# Girls working the Sasanqua camillia today



## mc1960 (Jul 28, 2014)




----------



## Phoebee (Jan 29, 2014)

We had camellias in Richmond, VA when I was growing up, in a sheltered back yard. My master gardener wife says they grow them at the Smithsonian in DC, but thinks our West Virginia apiary might be a tad too far north. Anyone have experience with them in WV?

Our bees came out to play during a warm spell last weekend. Just orientation and cleansing flights, I expect, as we're otherwise bloomed out up here.


----------



## ruthiesbees (Aug 27, 2013)

it probably all depends on their micro climate (whether they are protected by the house, barn etc). Here in the tidewater part of VA, they bloom in Oct & Nov and then get hit with the first freezing frost in late Nov. Then we will have a warm spell and a few buds will pop out for the girls to work in mid Dec. Then they get frozen again. I would think if you wanted to go to the work of covering the bushes during the hard freezes, things would work out better.

You might also consider Mahonia. Those flowers are more tolerant of the cold. They don't yield quite as much pollen as the camellias do, but it gets the girls out and about on the warm winter days in Dec/Jan.


----------



## Phoebee (Jan 29, 2014)

Thanks. I forwarded that to the MG I cluster with.


----------



## BeeMoose (Oct 19, 2013)

Thanks for the picture. Here in rainy southern Ohio, the only bee I have seen in days are dead ones on the front of the hive. Man, I can't wait for spring. Me and the girls hate winter.

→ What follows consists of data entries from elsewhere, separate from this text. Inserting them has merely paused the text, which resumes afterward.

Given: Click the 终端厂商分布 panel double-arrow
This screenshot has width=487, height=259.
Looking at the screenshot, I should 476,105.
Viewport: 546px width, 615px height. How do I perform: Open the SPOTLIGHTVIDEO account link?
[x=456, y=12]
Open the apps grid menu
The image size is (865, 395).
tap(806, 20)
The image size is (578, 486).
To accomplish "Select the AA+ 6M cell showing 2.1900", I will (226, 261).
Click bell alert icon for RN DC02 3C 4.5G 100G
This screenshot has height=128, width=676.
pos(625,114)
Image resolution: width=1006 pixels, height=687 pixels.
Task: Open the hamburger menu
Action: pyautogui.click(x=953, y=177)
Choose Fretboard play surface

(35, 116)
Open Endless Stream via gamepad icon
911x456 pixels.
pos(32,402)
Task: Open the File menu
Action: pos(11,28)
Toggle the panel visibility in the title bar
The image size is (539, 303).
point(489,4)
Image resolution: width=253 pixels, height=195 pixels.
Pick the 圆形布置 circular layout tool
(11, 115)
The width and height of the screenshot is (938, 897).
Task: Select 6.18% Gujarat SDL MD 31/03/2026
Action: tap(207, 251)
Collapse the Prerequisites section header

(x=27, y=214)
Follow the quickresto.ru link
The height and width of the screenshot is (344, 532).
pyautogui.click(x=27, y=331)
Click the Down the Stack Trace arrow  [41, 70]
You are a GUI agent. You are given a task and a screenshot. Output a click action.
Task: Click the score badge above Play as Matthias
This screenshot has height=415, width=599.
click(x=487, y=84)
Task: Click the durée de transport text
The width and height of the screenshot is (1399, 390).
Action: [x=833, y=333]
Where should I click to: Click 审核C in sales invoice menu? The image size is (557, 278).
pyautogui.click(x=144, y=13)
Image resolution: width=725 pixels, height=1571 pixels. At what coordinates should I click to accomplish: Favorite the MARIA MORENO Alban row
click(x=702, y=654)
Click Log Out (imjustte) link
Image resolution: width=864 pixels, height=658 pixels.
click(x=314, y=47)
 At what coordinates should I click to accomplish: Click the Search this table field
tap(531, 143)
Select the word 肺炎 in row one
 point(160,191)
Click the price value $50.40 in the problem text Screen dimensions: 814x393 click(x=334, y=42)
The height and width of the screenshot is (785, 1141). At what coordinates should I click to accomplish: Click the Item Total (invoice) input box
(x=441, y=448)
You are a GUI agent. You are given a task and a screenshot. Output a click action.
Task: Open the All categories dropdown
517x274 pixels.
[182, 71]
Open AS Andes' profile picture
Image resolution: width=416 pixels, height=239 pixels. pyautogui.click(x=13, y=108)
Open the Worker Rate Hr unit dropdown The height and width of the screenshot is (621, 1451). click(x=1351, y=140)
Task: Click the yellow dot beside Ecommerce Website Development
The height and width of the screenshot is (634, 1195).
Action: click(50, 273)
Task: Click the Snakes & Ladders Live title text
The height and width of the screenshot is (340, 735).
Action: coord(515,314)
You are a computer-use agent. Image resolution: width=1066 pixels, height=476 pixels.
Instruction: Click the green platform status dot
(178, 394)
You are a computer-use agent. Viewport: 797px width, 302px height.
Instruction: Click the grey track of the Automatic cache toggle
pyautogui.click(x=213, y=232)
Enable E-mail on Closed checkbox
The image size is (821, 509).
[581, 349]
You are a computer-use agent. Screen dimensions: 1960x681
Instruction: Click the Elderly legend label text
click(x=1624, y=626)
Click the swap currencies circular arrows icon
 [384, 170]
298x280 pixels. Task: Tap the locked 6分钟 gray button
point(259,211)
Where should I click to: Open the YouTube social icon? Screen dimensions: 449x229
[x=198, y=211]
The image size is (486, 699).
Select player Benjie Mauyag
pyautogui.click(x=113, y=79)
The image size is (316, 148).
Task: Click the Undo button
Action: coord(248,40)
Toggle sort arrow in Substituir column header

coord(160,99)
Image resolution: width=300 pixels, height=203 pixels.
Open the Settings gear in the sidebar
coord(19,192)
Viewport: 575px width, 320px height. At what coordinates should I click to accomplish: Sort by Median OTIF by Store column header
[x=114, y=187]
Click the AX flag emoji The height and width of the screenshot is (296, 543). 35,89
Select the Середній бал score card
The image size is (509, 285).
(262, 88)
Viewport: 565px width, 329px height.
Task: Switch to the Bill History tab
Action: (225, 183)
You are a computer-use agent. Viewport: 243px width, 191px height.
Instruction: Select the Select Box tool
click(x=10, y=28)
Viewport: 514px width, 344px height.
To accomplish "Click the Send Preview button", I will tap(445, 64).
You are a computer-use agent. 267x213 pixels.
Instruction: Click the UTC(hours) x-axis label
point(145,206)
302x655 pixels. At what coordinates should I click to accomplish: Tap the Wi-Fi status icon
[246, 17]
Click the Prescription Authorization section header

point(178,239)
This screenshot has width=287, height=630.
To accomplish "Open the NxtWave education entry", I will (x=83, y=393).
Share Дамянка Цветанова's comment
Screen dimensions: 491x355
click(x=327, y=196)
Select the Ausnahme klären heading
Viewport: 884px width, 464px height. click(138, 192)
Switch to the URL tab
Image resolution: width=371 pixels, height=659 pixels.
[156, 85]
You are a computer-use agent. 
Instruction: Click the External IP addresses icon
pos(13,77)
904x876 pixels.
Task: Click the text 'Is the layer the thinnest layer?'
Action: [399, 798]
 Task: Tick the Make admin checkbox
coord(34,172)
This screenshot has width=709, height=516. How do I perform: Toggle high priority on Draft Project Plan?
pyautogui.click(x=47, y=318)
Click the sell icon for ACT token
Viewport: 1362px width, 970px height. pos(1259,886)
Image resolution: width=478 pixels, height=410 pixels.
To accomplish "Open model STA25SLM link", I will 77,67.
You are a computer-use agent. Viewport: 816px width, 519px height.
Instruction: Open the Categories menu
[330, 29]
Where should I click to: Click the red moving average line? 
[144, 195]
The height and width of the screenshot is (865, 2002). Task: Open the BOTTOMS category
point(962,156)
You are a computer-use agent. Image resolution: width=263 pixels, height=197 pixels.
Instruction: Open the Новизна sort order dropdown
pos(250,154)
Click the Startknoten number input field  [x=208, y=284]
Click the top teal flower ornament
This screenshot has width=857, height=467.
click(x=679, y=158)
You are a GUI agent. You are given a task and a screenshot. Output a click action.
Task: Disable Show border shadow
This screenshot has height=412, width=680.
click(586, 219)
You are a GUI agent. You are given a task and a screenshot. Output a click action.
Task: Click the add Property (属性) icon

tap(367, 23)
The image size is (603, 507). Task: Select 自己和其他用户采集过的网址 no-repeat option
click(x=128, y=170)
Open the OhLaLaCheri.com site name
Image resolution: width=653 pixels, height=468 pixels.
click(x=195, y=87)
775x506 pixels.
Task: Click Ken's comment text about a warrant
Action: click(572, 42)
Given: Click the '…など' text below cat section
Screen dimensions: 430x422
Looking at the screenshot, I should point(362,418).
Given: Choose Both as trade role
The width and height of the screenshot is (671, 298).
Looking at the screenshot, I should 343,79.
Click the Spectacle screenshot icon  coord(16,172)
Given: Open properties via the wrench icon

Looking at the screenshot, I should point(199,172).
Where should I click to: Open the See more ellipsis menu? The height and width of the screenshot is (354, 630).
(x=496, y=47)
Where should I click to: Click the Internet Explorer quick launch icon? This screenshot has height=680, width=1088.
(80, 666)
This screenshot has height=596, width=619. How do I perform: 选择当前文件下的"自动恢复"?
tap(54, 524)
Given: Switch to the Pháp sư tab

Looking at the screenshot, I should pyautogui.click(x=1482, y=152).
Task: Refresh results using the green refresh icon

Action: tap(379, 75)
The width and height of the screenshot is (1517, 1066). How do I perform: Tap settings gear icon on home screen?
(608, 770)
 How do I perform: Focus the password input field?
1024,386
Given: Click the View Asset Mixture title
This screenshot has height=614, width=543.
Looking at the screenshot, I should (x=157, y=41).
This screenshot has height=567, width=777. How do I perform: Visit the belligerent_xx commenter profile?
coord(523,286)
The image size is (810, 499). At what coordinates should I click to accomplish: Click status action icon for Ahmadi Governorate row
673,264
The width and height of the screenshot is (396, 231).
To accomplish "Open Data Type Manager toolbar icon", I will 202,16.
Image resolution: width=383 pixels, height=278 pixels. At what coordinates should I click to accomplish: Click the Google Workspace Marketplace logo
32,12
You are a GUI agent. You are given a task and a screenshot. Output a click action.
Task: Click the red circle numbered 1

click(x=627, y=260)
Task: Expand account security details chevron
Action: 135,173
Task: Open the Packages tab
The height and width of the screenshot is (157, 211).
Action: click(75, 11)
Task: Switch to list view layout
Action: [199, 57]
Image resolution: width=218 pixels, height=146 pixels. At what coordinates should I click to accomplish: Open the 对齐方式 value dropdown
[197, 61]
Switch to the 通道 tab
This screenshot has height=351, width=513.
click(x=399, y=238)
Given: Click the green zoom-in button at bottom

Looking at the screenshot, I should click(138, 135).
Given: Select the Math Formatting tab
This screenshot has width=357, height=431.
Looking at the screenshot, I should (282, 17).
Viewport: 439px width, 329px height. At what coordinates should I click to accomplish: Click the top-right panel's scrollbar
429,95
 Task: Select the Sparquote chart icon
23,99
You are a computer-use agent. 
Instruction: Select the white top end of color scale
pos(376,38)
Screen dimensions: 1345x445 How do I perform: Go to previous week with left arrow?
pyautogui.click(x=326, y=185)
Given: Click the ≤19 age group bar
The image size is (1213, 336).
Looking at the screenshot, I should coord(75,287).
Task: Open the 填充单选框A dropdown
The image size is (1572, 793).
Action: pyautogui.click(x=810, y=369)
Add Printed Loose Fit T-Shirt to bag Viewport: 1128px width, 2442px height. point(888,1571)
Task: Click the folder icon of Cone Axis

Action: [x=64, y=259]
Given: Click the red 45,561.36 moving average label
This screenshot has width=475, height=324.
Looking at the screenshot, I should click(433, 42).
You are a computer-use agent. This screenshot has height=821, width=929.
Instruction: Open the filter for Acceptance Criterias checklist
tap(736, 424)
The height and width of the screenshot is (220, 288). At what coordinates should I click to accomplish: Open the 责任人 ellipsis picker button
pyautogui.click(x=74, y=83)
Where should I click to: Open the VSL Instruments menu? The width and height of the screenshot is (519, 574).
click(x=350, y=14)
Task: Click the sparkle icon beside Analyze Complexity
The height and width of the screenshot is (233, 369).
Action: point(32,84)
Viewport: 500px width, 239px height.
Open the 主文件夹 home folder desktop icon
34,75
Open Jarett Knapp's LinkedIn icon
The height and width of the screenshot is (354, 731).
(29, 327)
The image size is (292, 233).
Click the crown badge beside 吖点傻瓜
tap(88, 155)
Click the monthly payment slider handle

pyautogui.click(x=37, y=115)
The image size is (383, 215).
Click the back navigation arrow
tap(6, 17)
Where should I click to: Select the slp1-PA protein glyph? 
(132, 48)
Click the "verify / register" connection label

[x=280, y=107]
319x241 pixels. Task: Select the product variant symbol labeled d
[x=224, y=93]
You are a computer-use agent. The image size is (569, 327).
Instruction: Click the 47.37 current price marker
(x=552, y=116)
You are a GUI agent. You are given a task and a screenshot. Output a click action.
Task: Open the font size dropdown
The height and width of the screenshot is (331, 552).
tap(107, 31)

But at least it's not snowing!


----------



## mc1960 (Jul 28, 2014)

What is this winter thing you mention? lol



BeeMoose said:


> Thanks for the picture. Here in rainy southern Ohio, the only bee I have seen in days are dead ones on the front of the hive. Man, I can't wait for spring. Me and the girls hate winter.
> 
> But at least it's not snowing!


----------